# Start of Material

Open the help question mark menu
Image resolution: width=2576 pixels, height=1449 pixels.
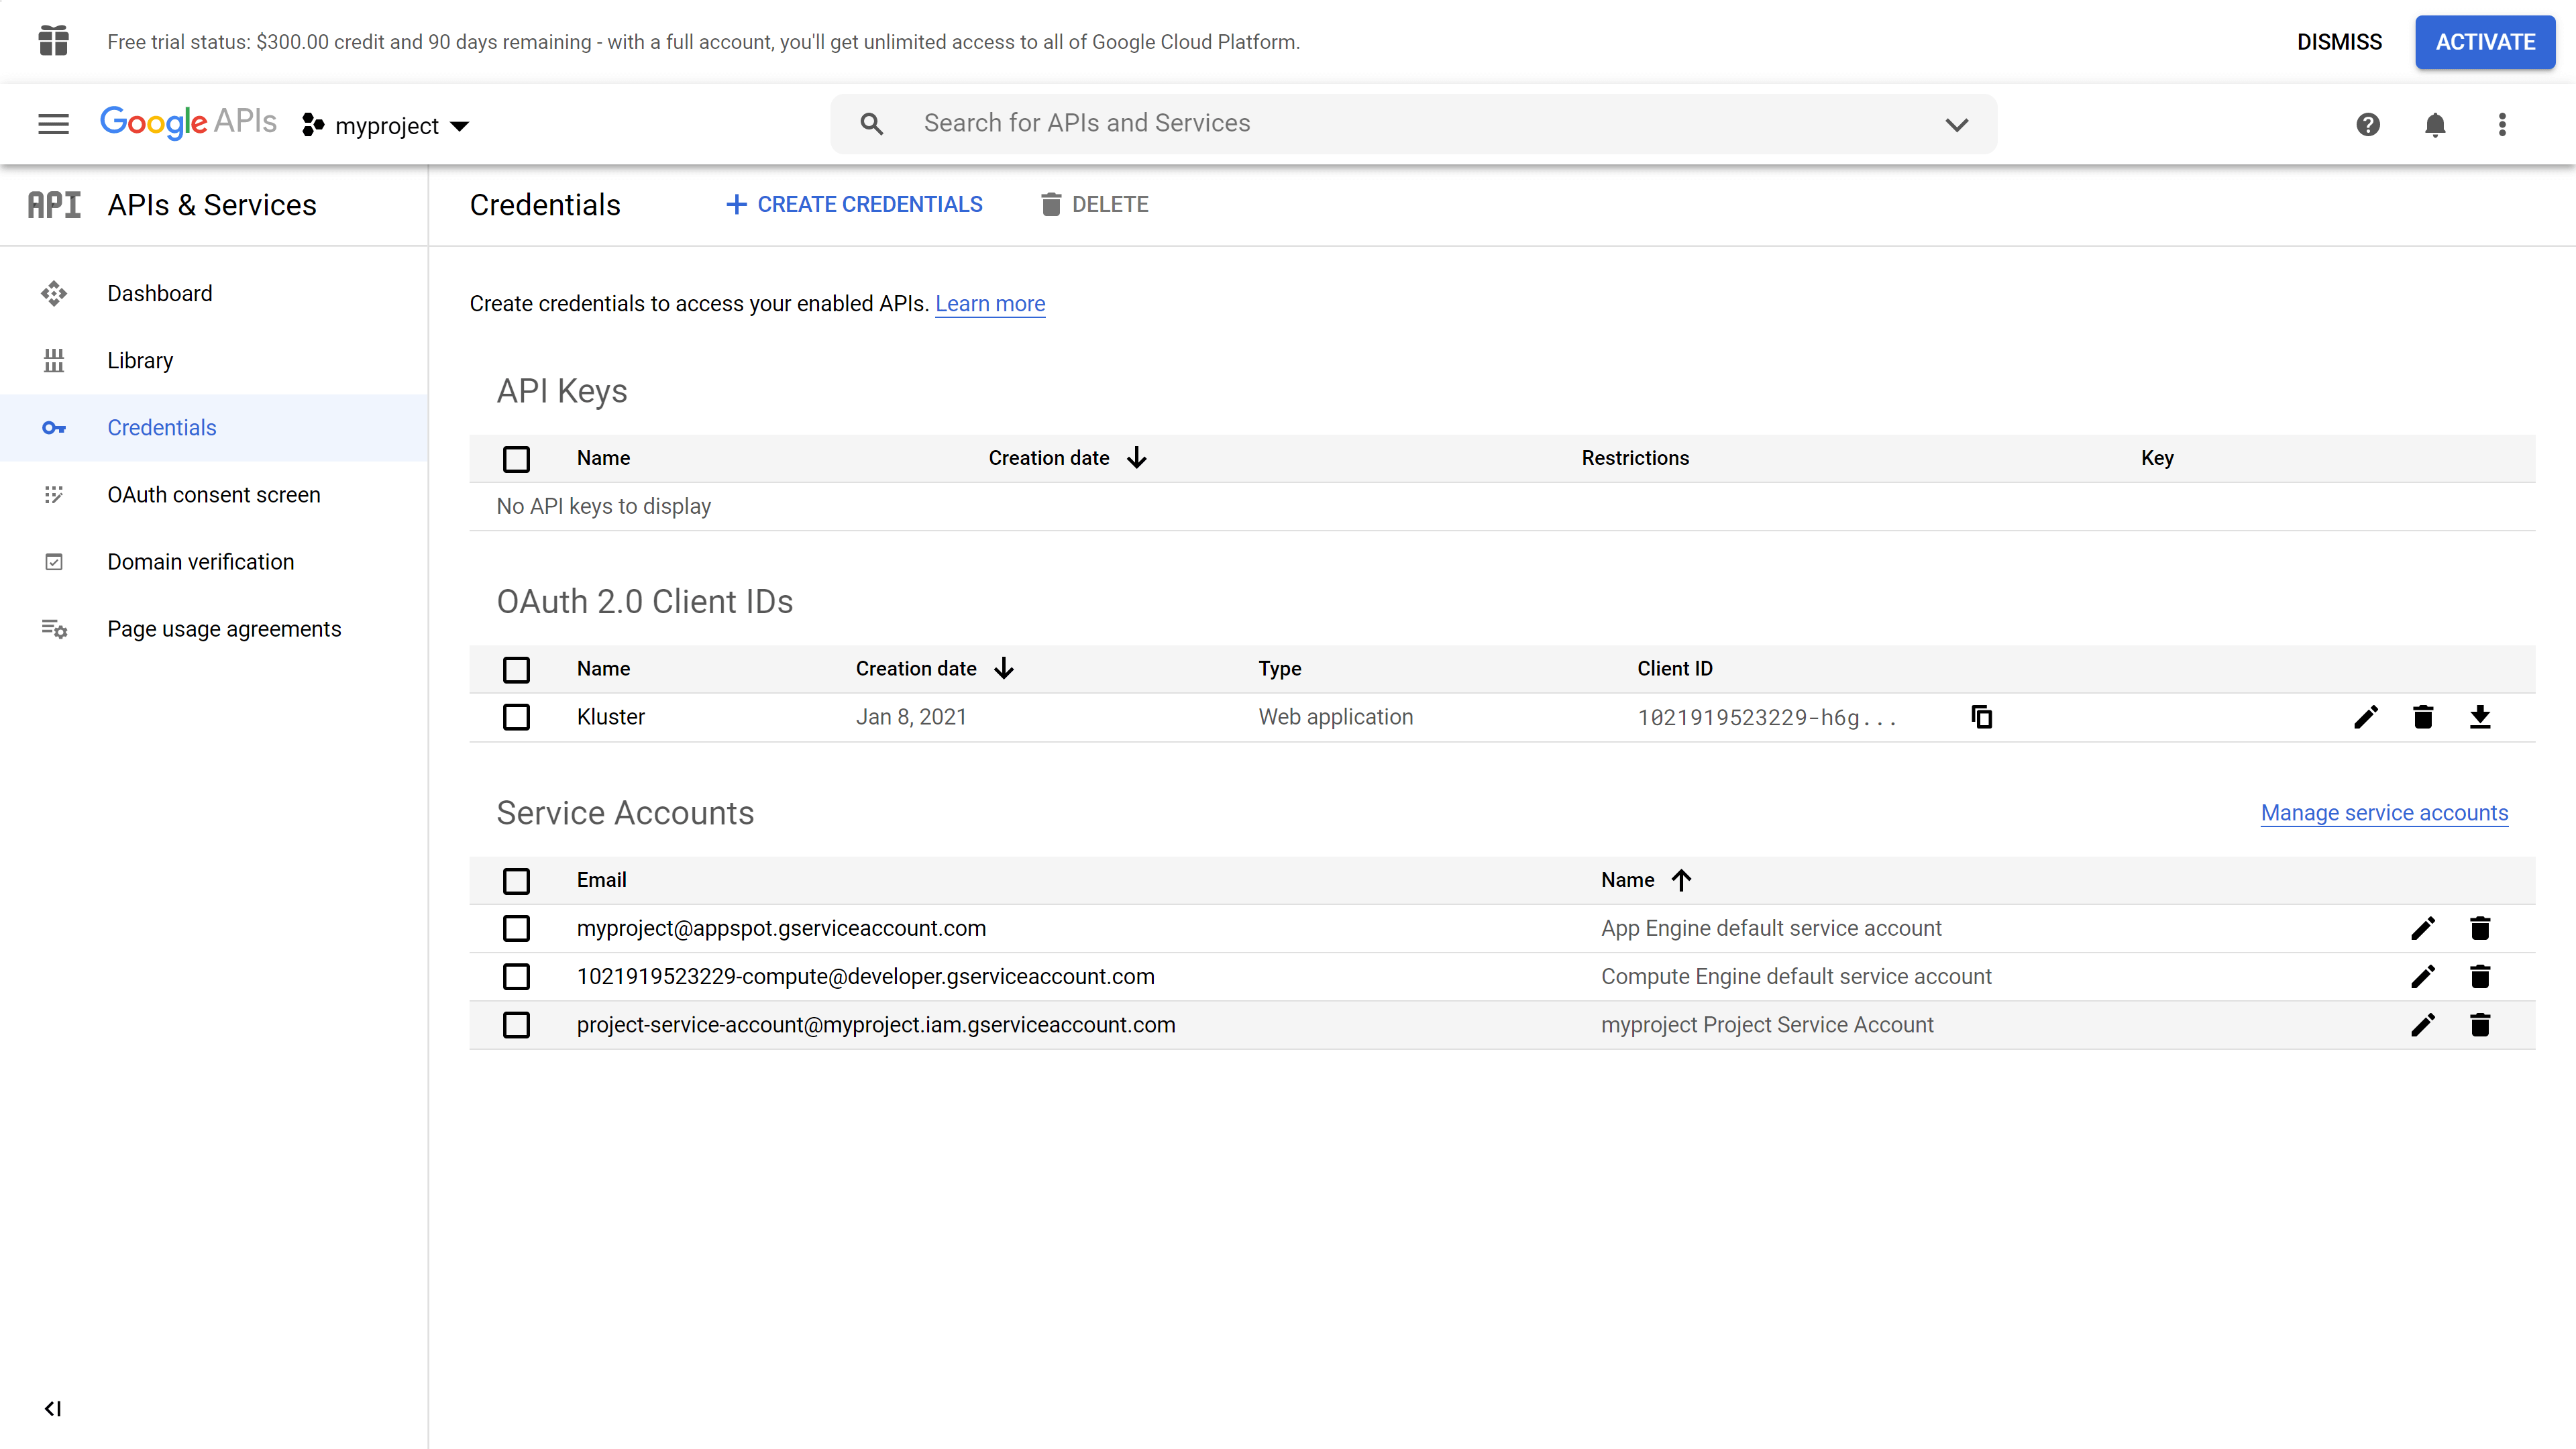pyautogui.click(x=2367, y=125)

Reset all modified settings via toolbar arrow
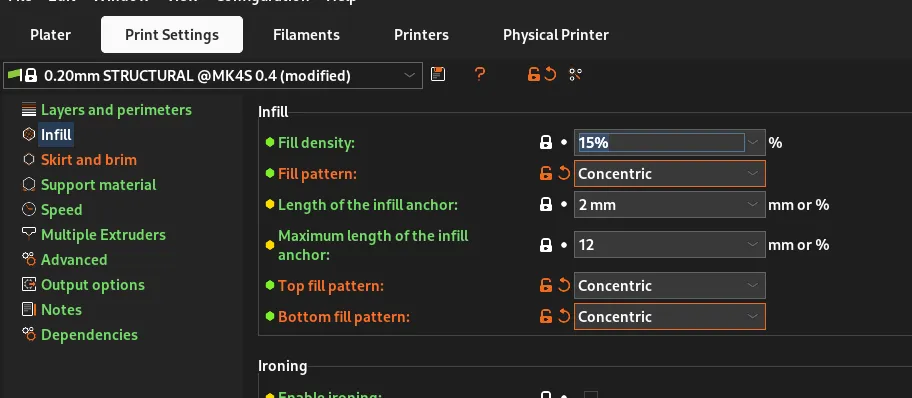point(550,74)
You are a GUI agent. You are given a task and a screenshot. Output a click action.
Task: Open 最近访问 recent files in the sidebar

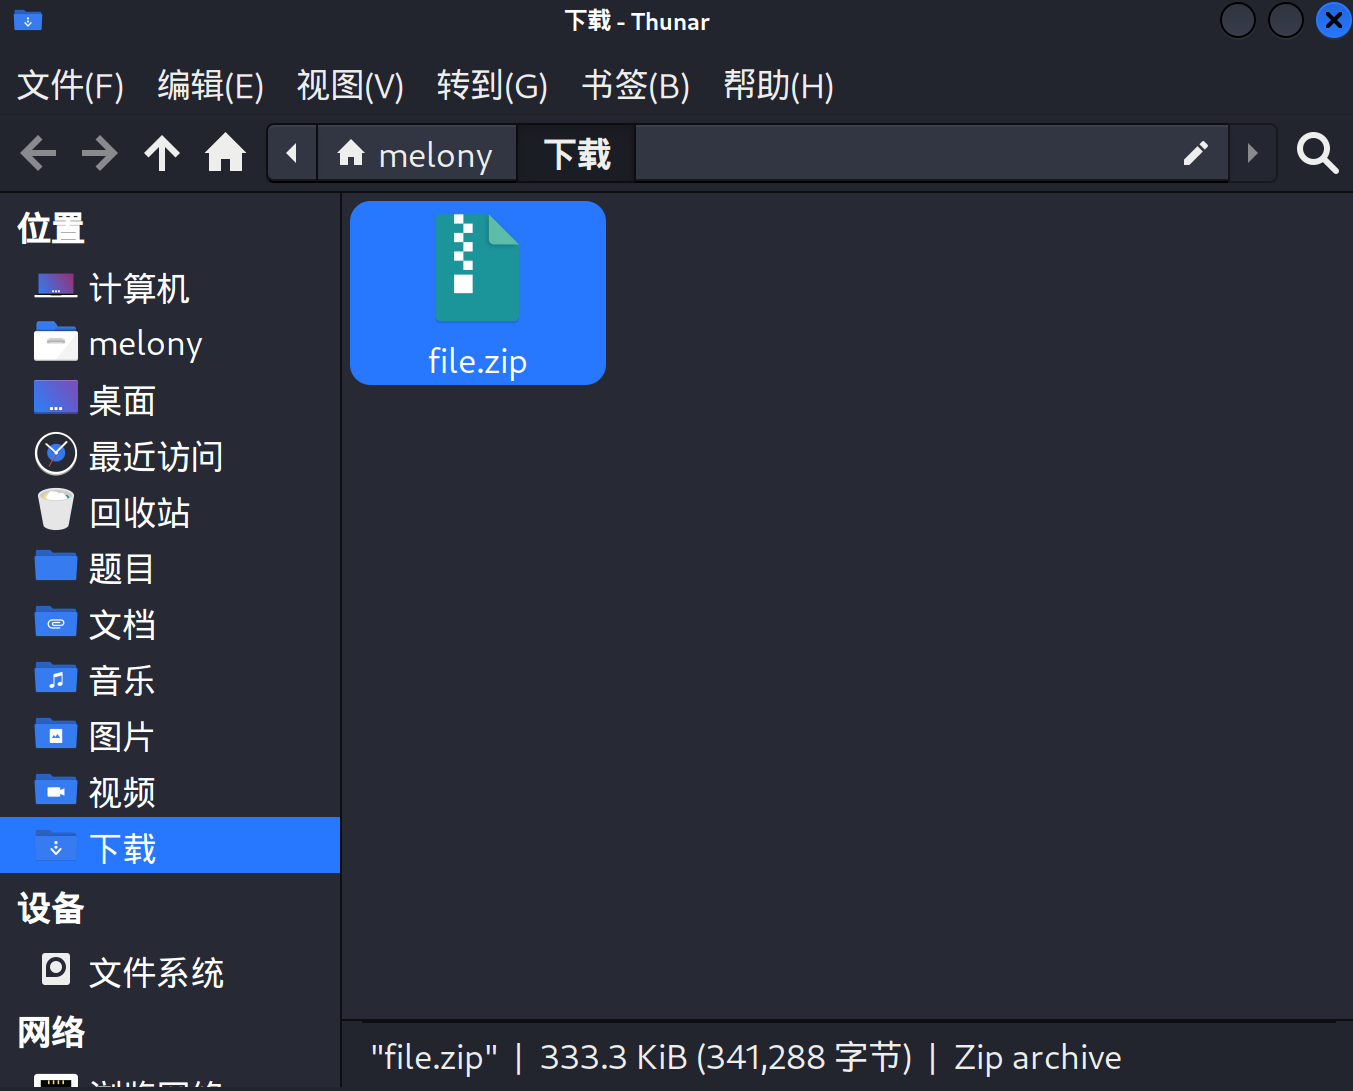(155, 457)
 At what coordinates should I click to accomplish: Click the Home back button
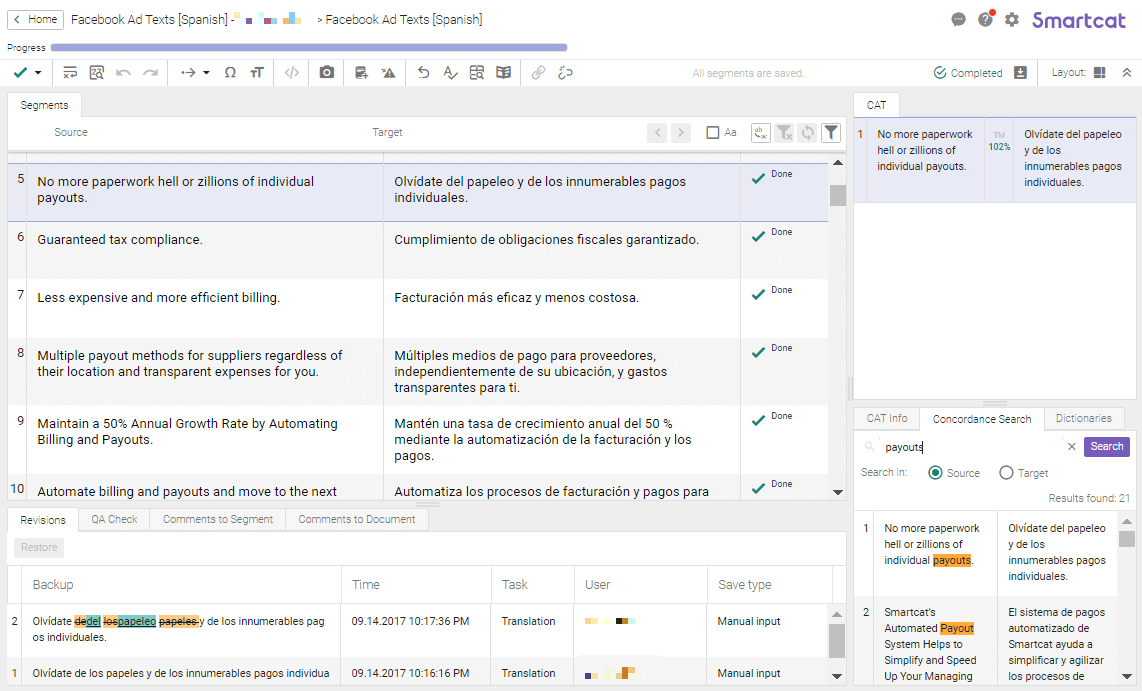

# End of Material

[The exercise]: Rewrite every line of the rows above, requests included, scaling each coordinate in the answers by 0.4 and rounding to the nearest whole number, with halves rounded up. Leave the pictures out.

[Correct output]:
Open the help question mark menu
Image resolution: width=2576 pixels, height=1449 pixels.
pyautogui.click(x=947, y=50)

Reset all modified settings via toolbar arrow
point(220,30)
You are a GUI agent. You are given a task and a screenshot. Output a click action.
Task: Open 最近访问 recent files in the sidebar

(62, 183)
 At what coordinates should I click to accomplish: Click the Home back button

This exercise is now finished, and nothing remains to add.